Research Area:  Machine Learning
In Off-Policy reinforcement learning (RL), the experience imbalance problem can affect learning performance. The experience imbalance problem refers to the phenomenon that the experiences obtained by the agent during the learning process are unevenly distributed in the state space, resulting in the agent’s inability to accurately estimate the value of each potential state. This problem is typically caused by environments with high-dimensional state and action spaces, as well as the exploration–exploitation mechanism inherent in RL. This article proposes a balanced prioritized experience replay (BPER) algorithm based on experience rarity. First, an evaluation metric to quantify experience rarity is defined. Then, the sampling priority of each experience is calculated according to this metric.
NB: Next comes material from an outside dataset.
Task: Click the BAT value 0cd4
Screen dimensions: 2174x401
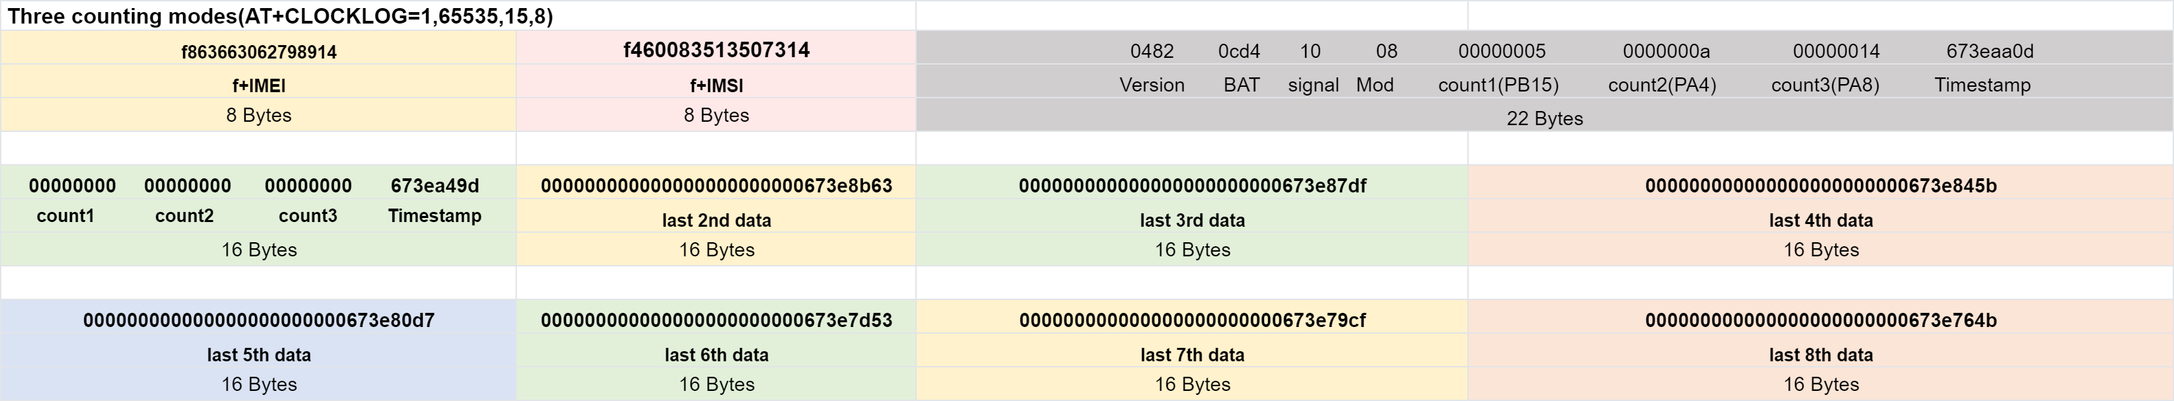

Finally, prioritized experience replay is performed according to the sampling priority. BPER increases the sampling frequency of high-rarity experiences and decreases the sampling frequency of low-rarity experiences, enabling the agent to learn more comprehensive knowledge. We evaluate BPER on a series of MuJoCo continuous control tasks. Experimental results show that BPER can effectively improve the learning performance while mitigating the impact of the experience imbalance problem.
Keywords:  
Author(s) Name:  Zhouwei Lou, Yiye Wang, Shuo Shan, Kanjian Zhang & Haikun Wei
Journal name:  Neural Computing and Applications
Conferrence name:  
Publisher name:  Springer
DOI:  10.1007/s00521-024-09913-6
Volume Information:  Volume 36, Pages 15721–15737, (2024)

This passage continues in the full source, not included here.